▶ _Supplied material_
::::

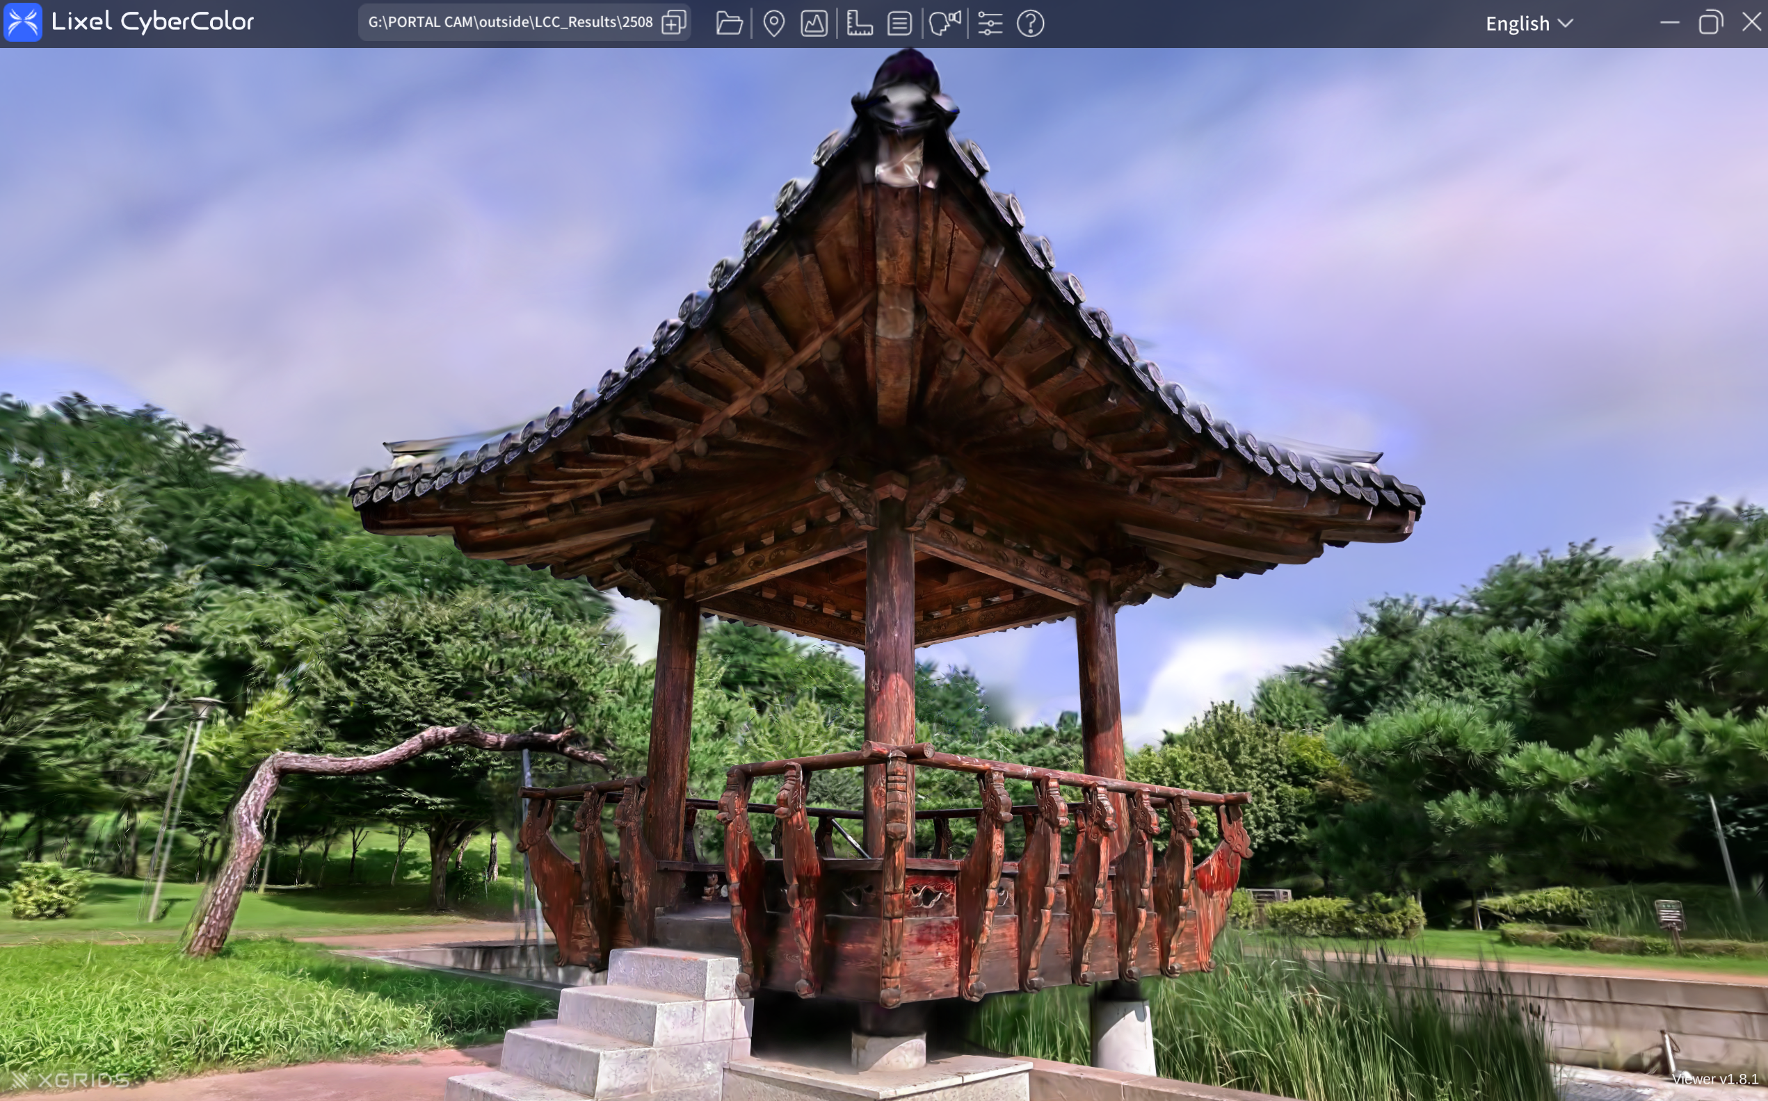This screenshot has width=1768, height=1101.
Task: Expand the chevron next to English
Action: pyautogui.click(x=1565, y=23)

::::

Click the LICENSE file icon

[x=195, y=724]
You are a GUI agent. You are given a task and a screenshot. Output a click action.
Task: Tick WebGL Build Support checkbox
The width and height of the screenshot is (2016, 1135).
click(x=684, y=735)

::::

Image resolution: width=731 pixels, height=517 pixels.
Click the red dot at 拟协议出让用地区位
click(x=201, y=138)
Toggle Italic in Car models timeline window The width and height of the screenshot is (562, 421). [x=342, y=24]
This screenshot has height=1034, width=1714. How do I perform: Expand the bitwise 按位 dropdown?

::::

▶ _Aim of the exercise_
Using the data above, reproduce exactly the lines between those holding "Toggle Italic in" and "This screenshot has height=1034, width=1714.", inclusive, and no others.

▶ _Answer box_
Toggle Italic in Car models timeline window The width and height of the screenshot is (562, 421). [x=342, y=24]
This screenshot has height=1034, width=1714. How do I perform: Expand the bitwise 按位 dropdown?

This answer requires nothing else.